The next day, however, Joseph refuses to record the group, and in frustration John turns to the sympathetic Nikki. She brings him to her apartment, where her neighbors, the Lancer family, May Gordon (Rose Marie), and sculptor Vladimir Skolsky (Hans Conried), entertain him with an impromptu show. Days later, before leaving for an eight-week trip to Europe, Joseph announces that he is incorporating a new company, Revue Records, as a test label for John. He gives half-ownership to John and forty percent to Danny, who is moved by the gesture. Over the next few weeks, Danny tries to groom John and teach him how to market his songs, but John is impatient and signs acts recklessly. At a launch party for the label, John is consumed with new ideas and research about the record business, prompting Nikki to use all her wiles to engage him in a kiss. Meanwhile, Cindy tells Danny that she no longer wants to perform, preferring the prospect of marriage, and he promises that if Revue is successful, they will wed. With that in mind, when John and Nikki urge Cindy to record a song for Revue, she agrees, hoping to spur on the label's success.

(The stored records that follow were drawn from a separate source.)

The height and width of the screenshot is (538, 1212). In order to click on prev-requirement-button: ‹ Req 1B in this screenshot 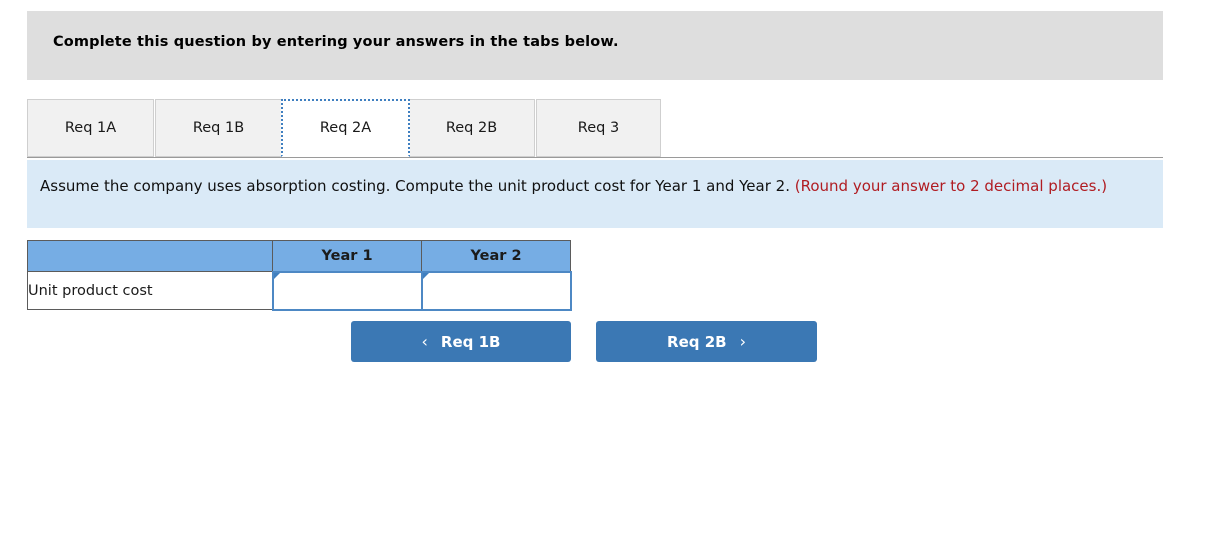, I will do `click(461, 342)`. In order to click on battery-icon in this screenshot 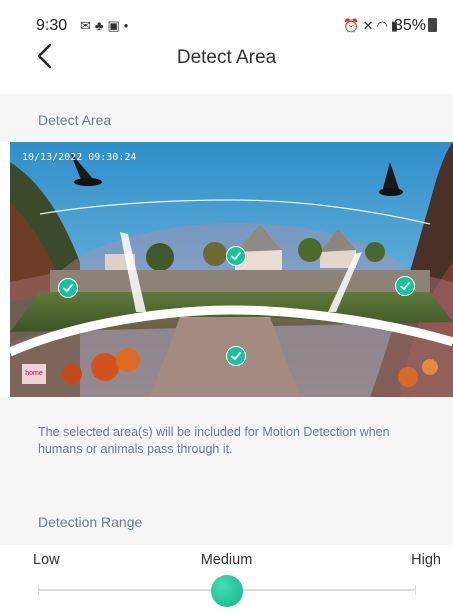, I will do `click(432, 25)`. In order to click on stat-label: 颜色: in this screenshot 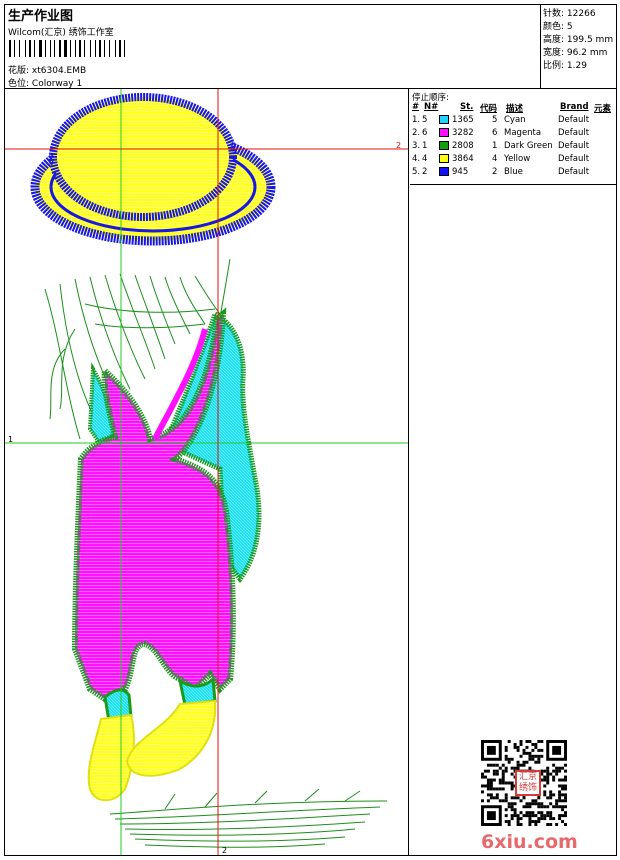, I will do `click(554, 27)`. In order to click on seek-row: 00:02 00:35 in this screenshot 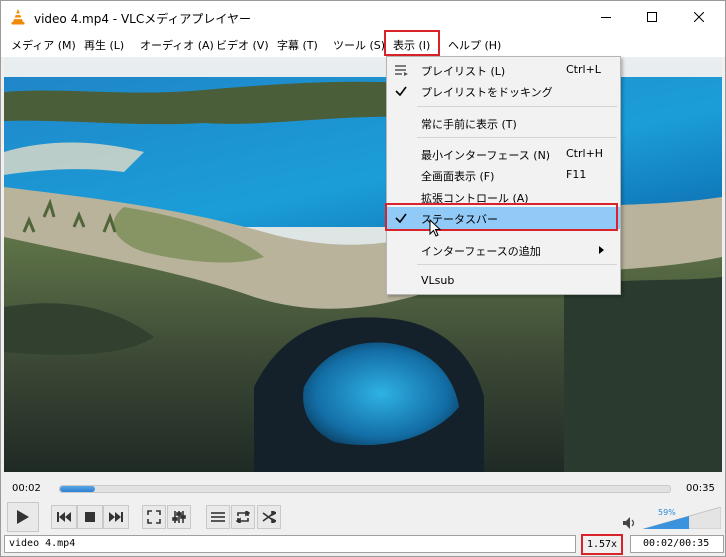, I will do `click(363, 488)`.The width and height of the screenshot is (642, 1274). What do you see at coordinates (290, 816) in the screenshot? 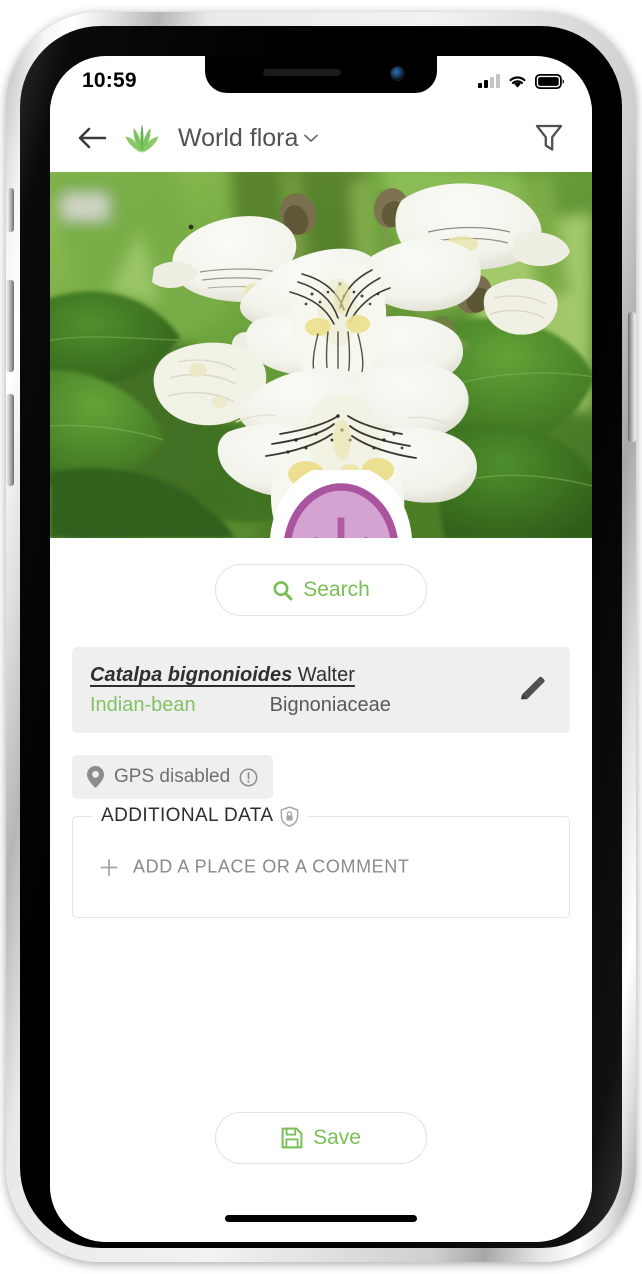
I see `shield-lock-icon` at bounding box center [290, 816].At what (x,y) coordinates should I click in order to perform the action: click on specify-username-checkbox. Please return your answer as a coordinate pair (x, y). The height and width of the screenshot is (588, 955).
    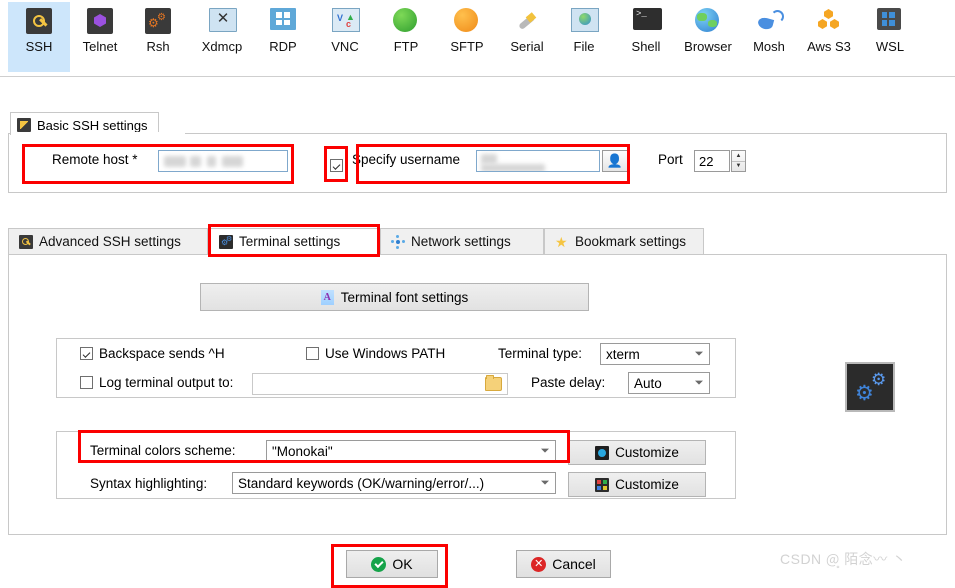
    Looking at the image, I should click on (336, 165).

Eight weeks later, however, the label is floundering, due to the huge, unsold backlog of records that John has produced. When Joseph returns, he is furious, warning John to sell the records or relinquish his share of the company. John, devastated that he has disappointed his father, goes to Nikki's to commiserate, but they are interrupted by Vlad, who insists on hearing about their dilemma. Although Nikki urges Vlad to leave, John seems inspired by his visit, and the next day gathers all his old textbooks in the certainty that there is valuable information somewhere in them. By nighttime, John has realized, from a photo in his economics books, that Vlad is in reality supermarket mogul B. J. Carson.

Upon confronting Vlad, the executive drops his phony accent and admits that for six months of every year he lives a quiet life in disguise. The next day, John calls a meeting of Joseph, Danny, Nikki, Cindy, and the department heads. When Vlad enters, everyone is shocked, especially Nikki, who suspects the sculptor is tricking them. He explains, however, that John has convinced him to buy the back stock of records for sale in his supermarket chain. After Vlad orders thousands of albums per month, Danny turns to Cindy with a marriage proposal and Joseph exults that he trusted John all along. To prove his conversion, when the Preston Trio visits, Joseph boasts that he "digs them from down under to the polar cap."

==Cast==
- William Reynolds as John Randall
- Andra Martin as Nikki Collins
- Gogi Grant as Cindy Adams
- Jeffrey Stone as Danny Phillips
- Rose Marie as May Gordon
- Hans Conried as Vladimir Skilsky (AKA B. J. Carson)
- Bill Goodwin as Joseph Randall
- Howard Miller as himself
- Jack Straw as Chick
- Phil Harvey as Director
- Ingrid Goude as Secretary
- Steve Drexel as the Piano Player
- Ethmer Roten as the Flute Musician (uncredited)

As stated during the opening credits, "the following artists were chosen for this picture because you.. the public... have acclaimed their talent by purchasing four hundred million of the records":
- Charlie Barnet
- Buddy Bregman
- Alan Copeland
- The Del-Vikings
- The Diamonds
- Fats Domino
- The Four Aces
- Harry James
- The Lancers
- Freddy Martin
- The Mills Brothers
- Russ Morgan
- George Shearing & the Quintet
- Jeri Southern
- The Bill Thompson Singers
- The Cal Tjader Quintent

==Home media==
Universal has not officially released The Big Beat on DVD or VHS. A few bootleg DVD-R copies of varying quality exist but otherwise, not much else is known.